# [WRITTEN PROBLEM]
Rescale the items starting at the line containing "工奇兵app (1205, 701)" and ending at the line containing "苏工惠app (975, 701)", both included, and give only those lines, requests and all. Multiply every coordinate in the answers by 0.75 and round to whole numbers, with halves rounded up.

# [GIVEN DATA]
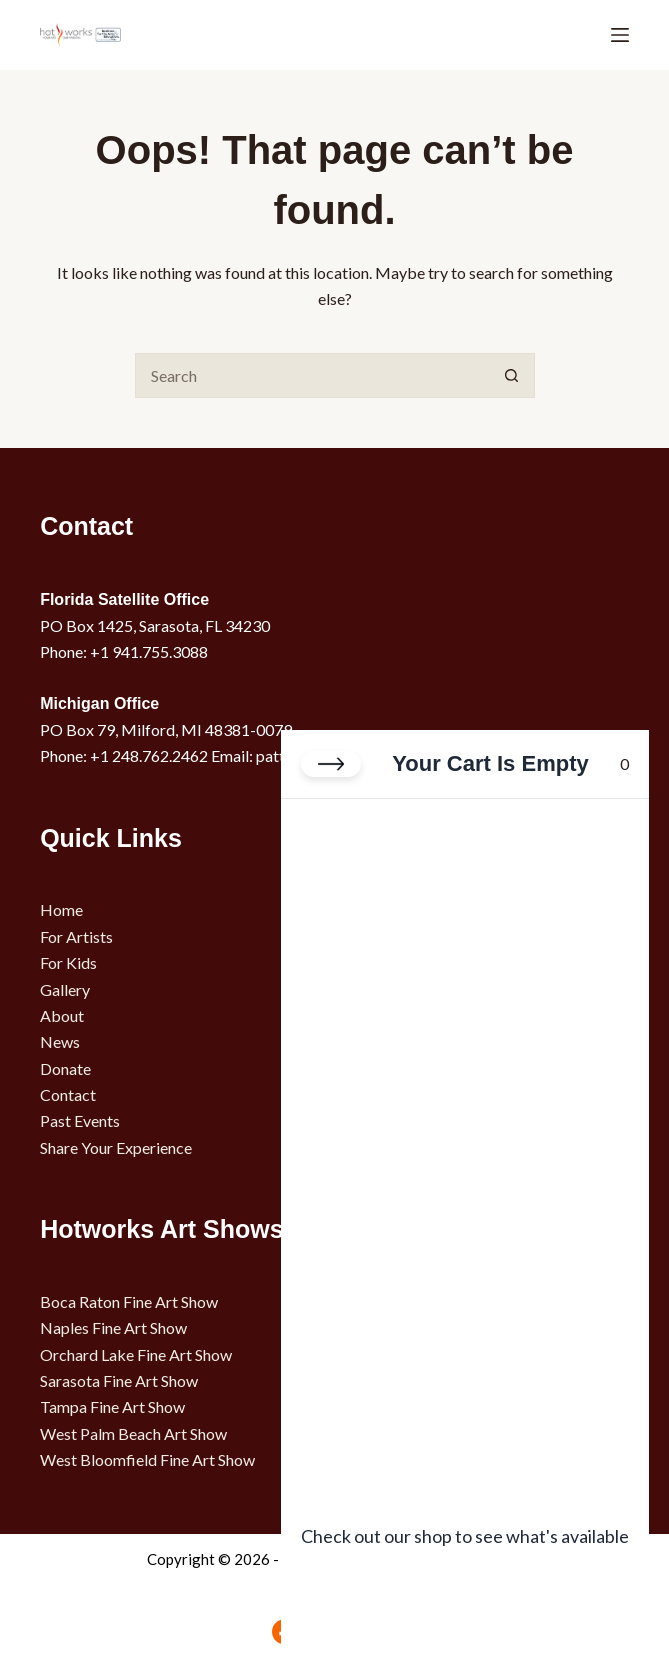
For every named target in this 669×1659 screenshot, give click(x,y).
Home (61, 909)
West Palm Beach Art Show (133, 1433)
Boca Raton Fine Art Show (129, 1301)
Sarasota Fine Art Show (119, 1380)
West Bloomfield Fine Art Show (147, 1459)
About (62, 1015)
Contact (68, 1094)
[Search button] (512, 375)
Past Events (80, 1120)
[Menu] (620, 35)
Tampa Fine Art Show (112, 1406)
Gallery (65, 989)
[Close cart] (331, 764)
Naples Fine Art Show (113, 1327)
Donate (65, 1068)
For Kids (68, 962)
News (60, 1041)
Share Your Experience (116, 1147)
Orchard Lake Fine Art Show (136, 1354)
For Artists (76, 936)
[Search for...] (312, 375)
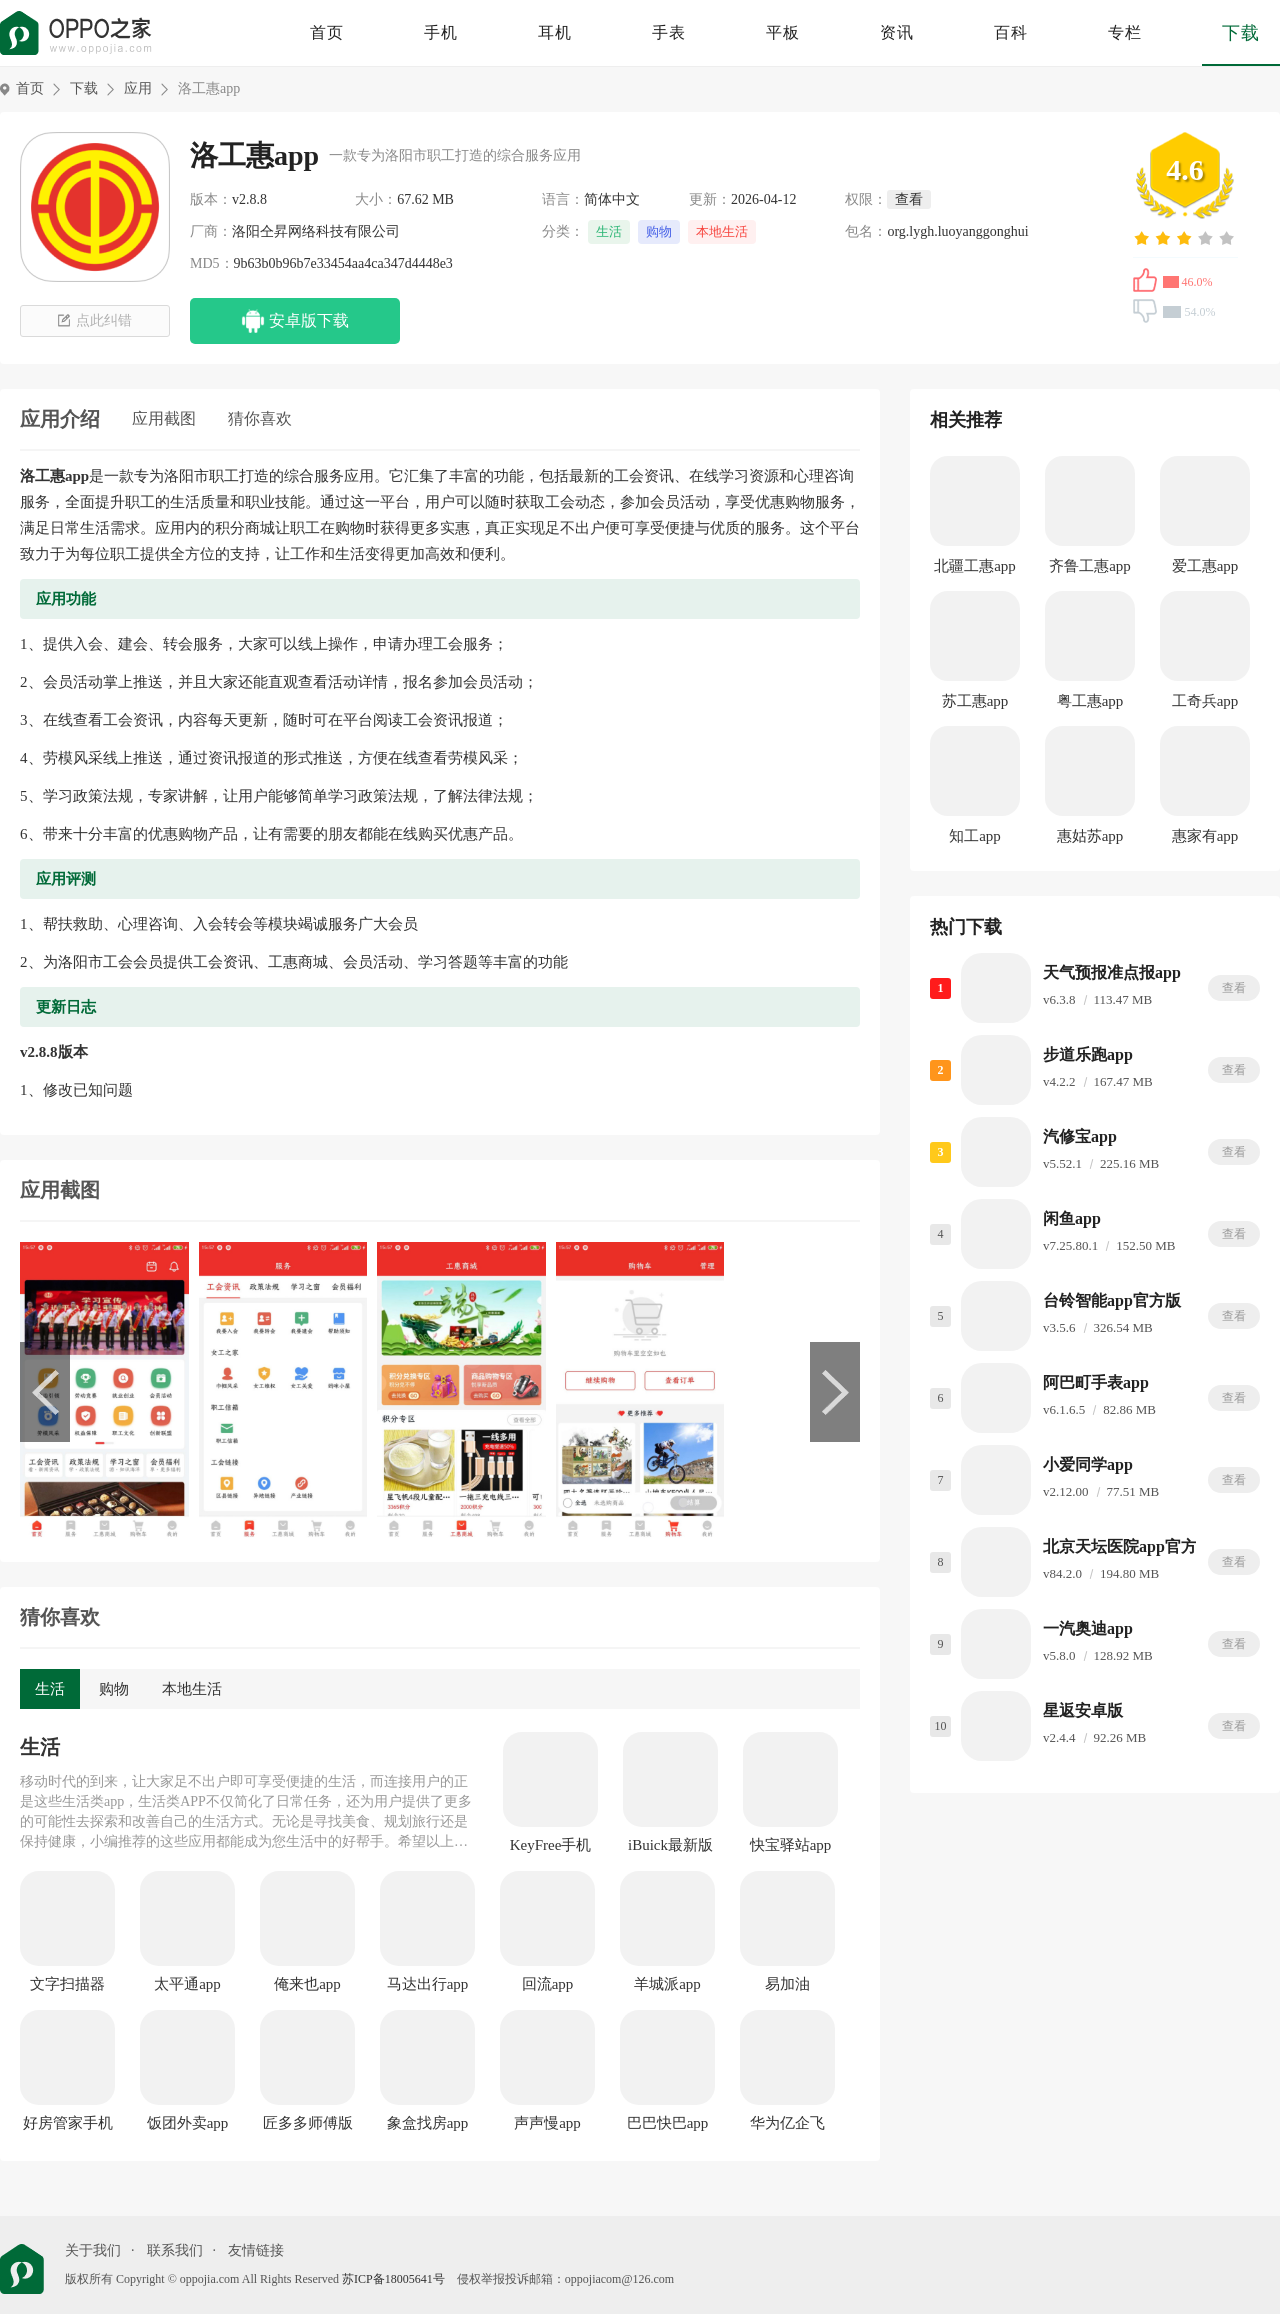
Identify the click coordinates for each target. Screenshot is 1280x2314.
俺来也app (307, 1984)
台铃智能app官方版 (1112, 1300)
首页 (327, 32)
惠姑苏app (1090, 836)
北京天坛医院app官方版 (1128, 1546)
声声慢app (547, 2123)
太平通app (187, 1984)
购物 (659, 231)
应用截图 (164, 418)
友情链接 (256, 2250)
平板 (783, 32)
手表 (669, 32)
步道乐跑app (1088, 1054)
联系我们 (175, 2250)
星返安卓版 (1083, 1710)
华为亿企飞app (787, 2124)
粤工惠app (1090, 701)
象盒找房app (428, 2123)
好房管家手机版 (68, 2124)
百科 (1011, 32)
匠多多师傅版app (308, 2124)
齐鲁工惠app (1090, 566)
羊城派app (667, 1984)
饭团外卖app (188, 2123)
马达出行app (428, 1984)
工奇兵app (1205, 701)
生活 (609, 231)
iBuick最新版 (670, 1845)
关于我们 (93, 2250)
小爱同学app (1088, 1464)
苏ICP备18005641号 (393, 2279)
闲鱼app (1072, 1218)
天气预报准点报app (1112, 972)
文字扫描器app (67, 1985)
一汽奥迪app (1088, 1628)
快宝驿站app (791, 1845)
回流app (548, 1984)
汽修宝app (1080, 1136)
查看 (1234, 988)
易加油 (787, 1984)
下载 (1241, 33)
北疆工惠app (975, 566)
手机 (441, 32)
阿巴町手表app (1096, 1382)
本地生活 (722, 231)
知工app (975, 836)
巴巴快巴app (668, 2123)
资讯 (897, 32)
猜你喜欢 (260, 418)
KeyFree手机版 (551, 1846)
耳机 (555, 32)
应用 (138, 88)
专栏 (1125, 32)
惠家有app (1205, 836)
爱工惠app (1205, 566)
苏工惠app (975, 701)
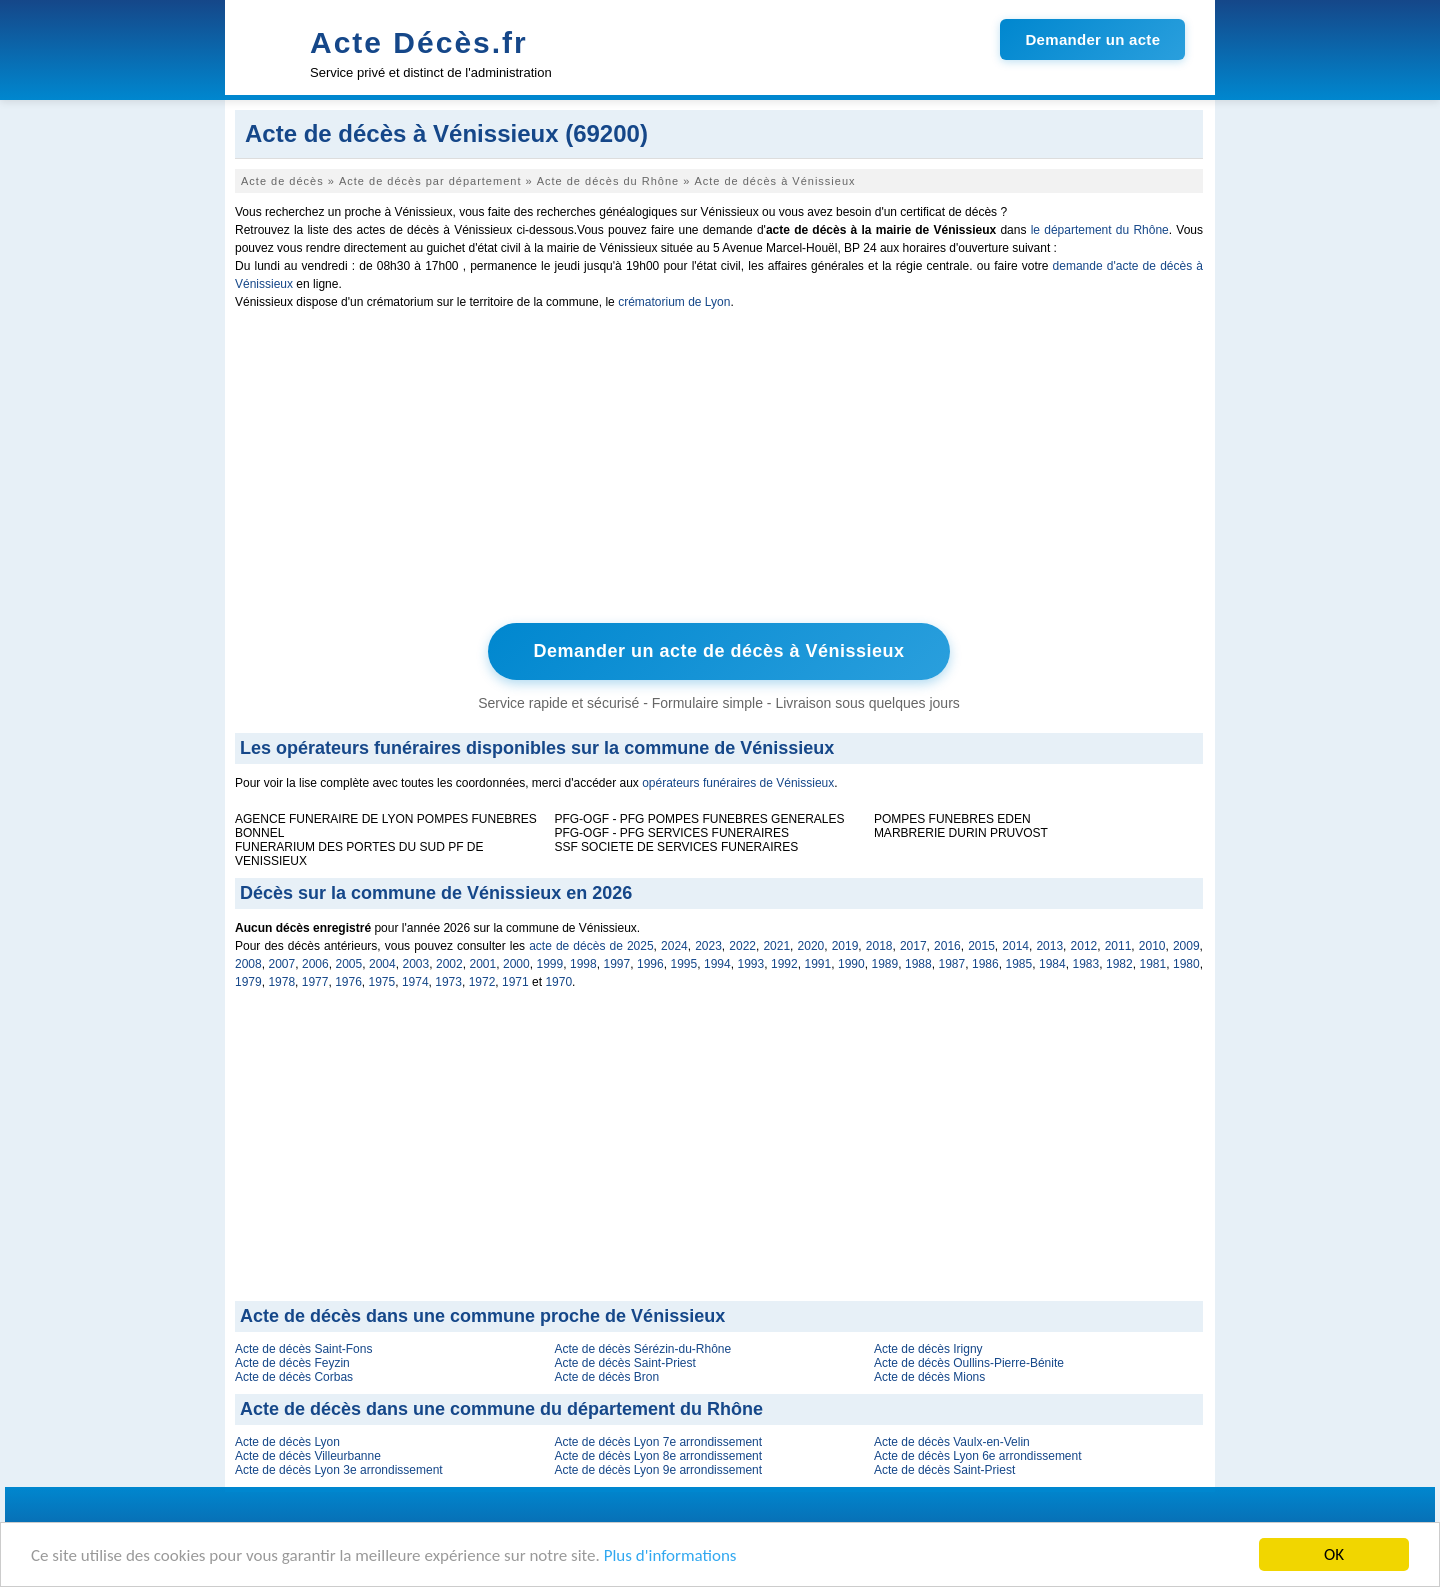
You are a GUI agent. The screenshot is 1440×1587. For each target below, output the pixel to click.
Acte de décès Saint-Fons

# [EXERCISE RESULT]
工奇兵app (904, 526)
生活 (457, 173)
iBuick最新版 (503, 1384)
关于我们 (70, 1688)
小爱同学app (816, 1098)
苏ICP备18005641号 (295, 1709)
闲鱼app (804, 914)
天气预报准点报app (834, 729)
文字扫描器app (50, 1489)
一汽奥迪app (816, 1221)
快宝驿站app (593, 1384)
回流app (411, 1488)
汽修宝app (810, 852)
查看 (926, 741)
易加油 (590, 1488)
下载 (931, 25)
北疆工惠app (731, 425)
手机 (331, 24)
阿巴町手表app (822, 1037)
本地生活 (542, 173)
知工app (731, 627)
巴巴快巴app (501, 1592)
资讯 (673, 24)
猜你喜欢 (195, 314)
KeyFree手机版 (413, 1385)
耳机 (416, 24)
应用 (104, 66)
专栏 (844, 24)
惠家有app (904, 627)
爱工惠app (904, 425)
苏工惠app (731, 526)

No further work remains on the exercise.